▶ [TASK DESCRIPTION]:
Leave the pictures out. Retype exactly the lines below from the one containing "This screenshot has height=530, width=942." through the one containing "Task: Click the small", and no others.

▶ [PROVIDED RECORDS]:
■ ■ ■ ■ ■ ■ ■

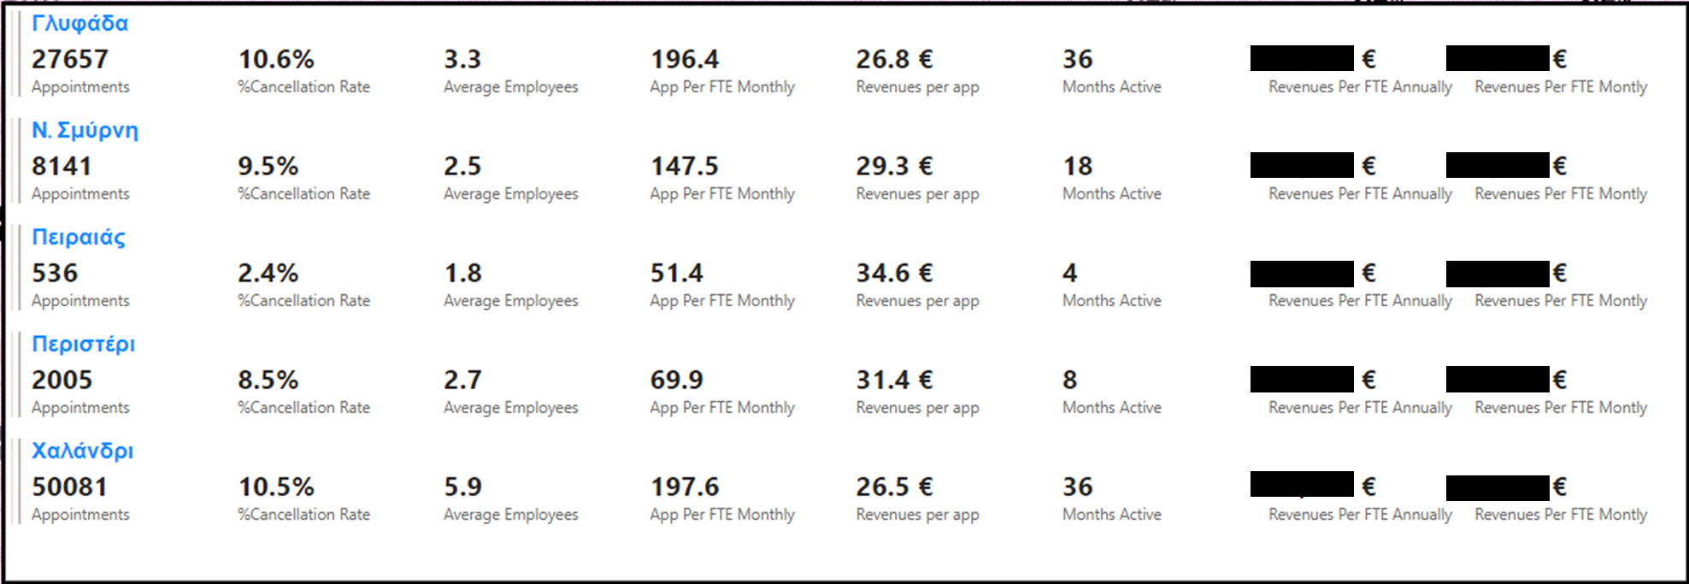Select the 69.9 App Per FTE Monthly value
This screenshot has height=584, width=1689.
pyautogui.click(x=676, y=380)
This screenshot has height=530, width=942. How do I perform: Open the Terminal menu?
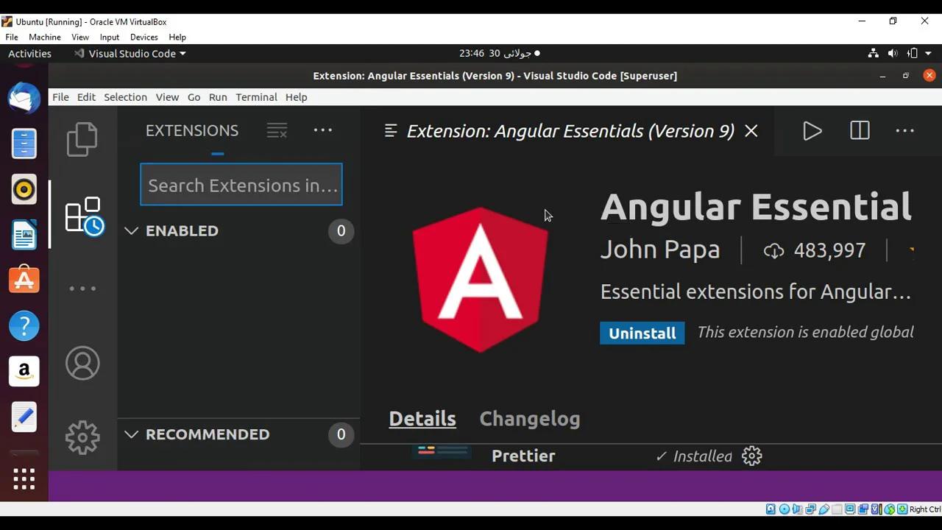coord(256,96)
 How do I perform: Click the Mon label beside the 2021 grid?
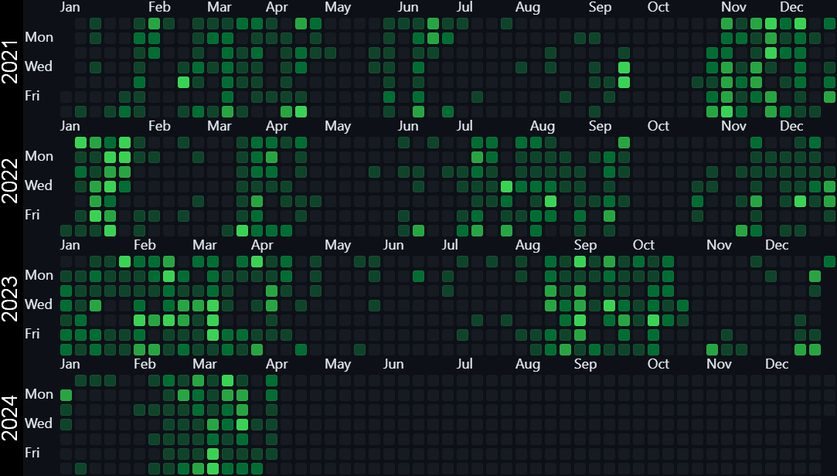(39, 36)

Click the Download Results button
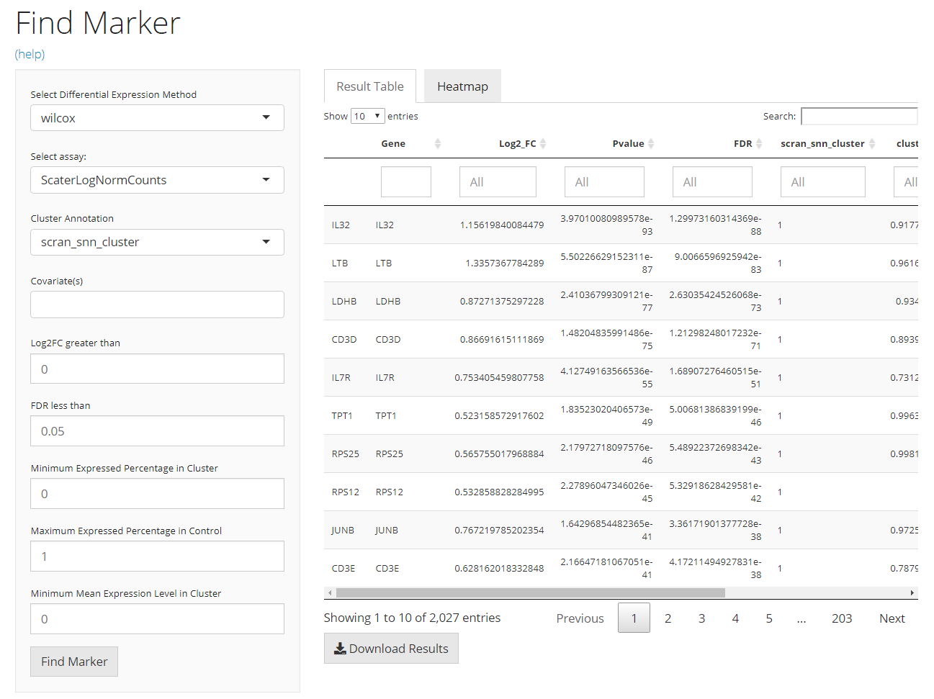coord(391,649)
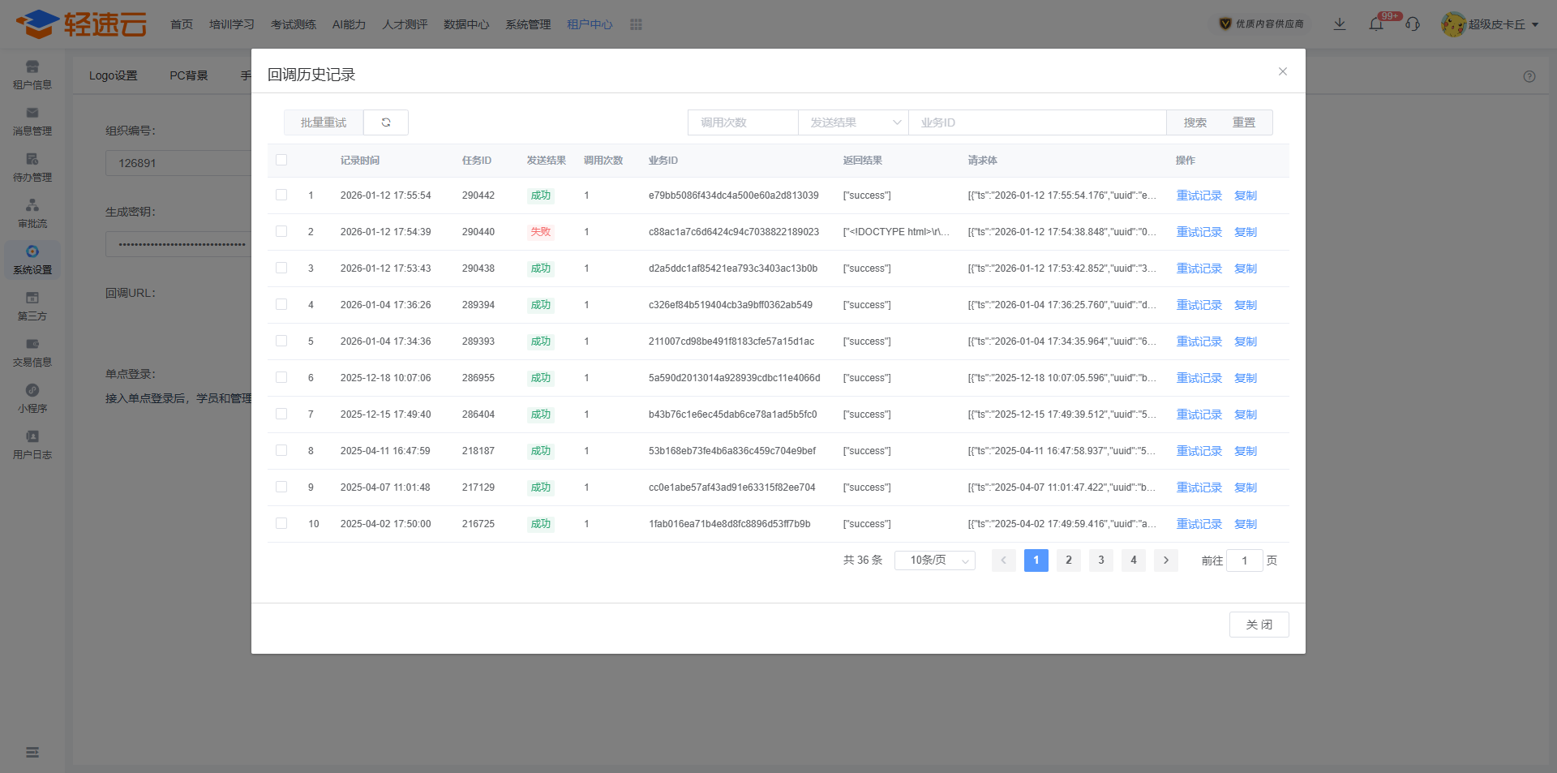
Task: Click the refresh icon beside 批量重试
Action: [386, 122]
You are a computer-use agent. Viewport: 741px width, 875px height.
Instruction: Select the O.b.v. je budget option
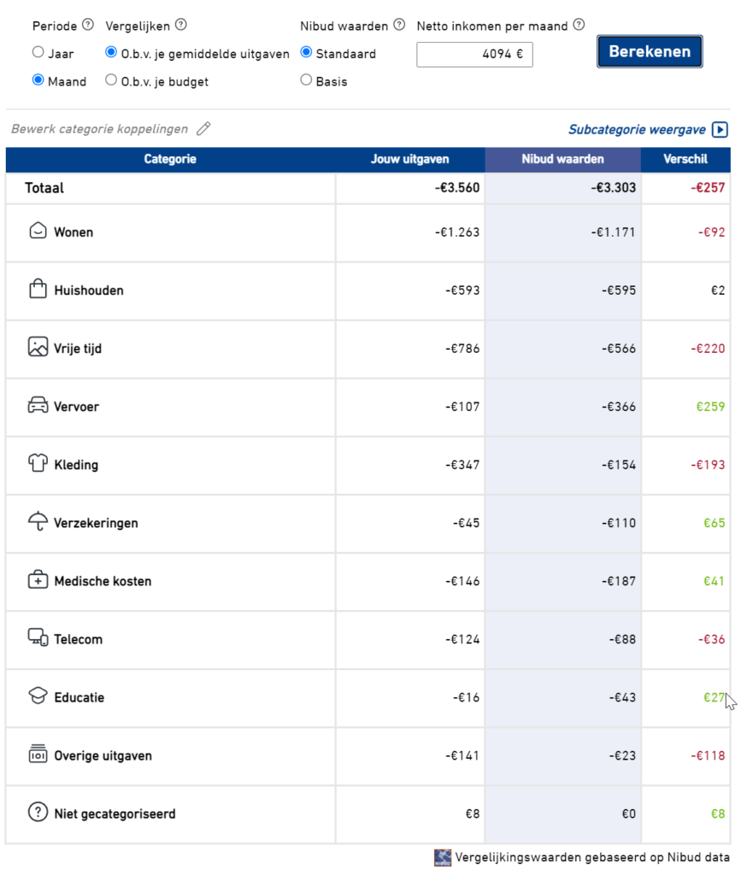(x=111, y=81)
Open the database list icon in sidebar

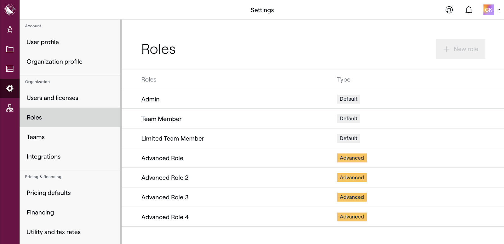pos(10,69)
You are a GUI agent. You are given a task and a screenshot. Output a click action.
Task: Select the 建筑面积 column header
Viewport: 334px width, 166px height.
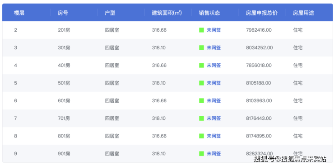click(167, 13)
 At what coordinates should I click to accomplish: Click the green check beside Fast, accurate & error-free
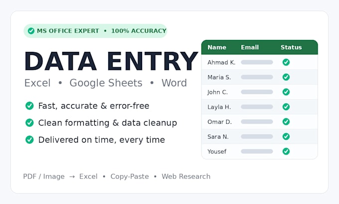pyautogui.click(x=29, y=106)
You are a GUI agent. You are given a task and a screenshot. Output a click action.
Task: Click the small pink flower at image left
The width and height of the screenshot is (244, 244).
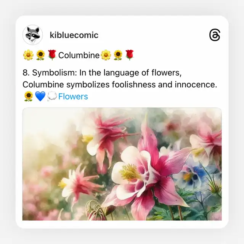pyautogui.click(x=78, y=183)
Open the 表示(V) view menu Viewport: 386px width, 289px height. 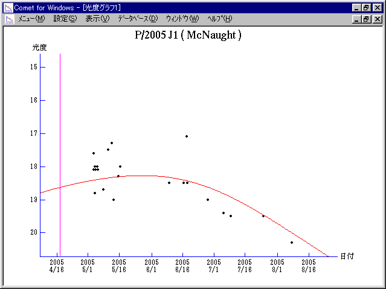pyautogui.click(x=97, y=19)
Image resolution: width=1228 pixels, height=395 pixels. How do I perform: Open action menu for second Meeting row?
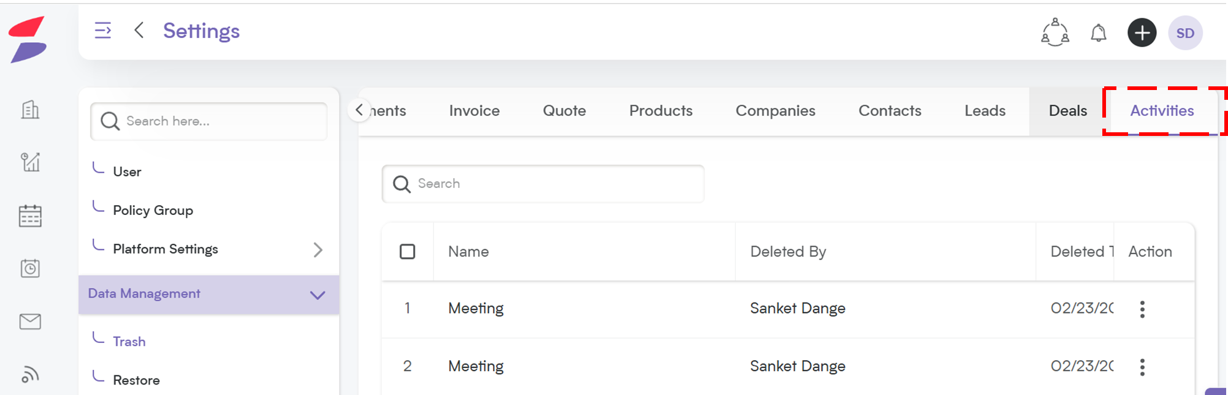[1142, 367]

■ ■ ■ ■ ■ ■ ■

▶ [RESPONSE AREA]:
This screenshot has height=530, width=942. How do I perform: Open the Terminal menu?
coord(256,96)
 How do I perform: Click the Mon label beside the 2021 grid?
(39, 36)

Click the Download Results button
coord(391,649)
Task: Click the refresh icon beside 批量重试
Action: [386, 122]
You are a computer-use agent. Viewport: 741px width, 875px height.
Instruction: Select the O.b.v. je budget option
(x=111, y=81)
Open the database list icon in sidebar

pos(10,69)
You are a GUI agent. You are given a task and a screenshot. Output a click action.
Task: Select the 建筑面积 column header
Viewport: 334px width, 166px height.
click(167, 13)
 At what coordinates should I click to accomplish: Click the green check beside Fast, accurate & error-free
pyautogui.click(x=29, y=106)
You are a GUI agent. You are given a task and a screenshot. Output a click action.
Task: Click the small pink flower at image left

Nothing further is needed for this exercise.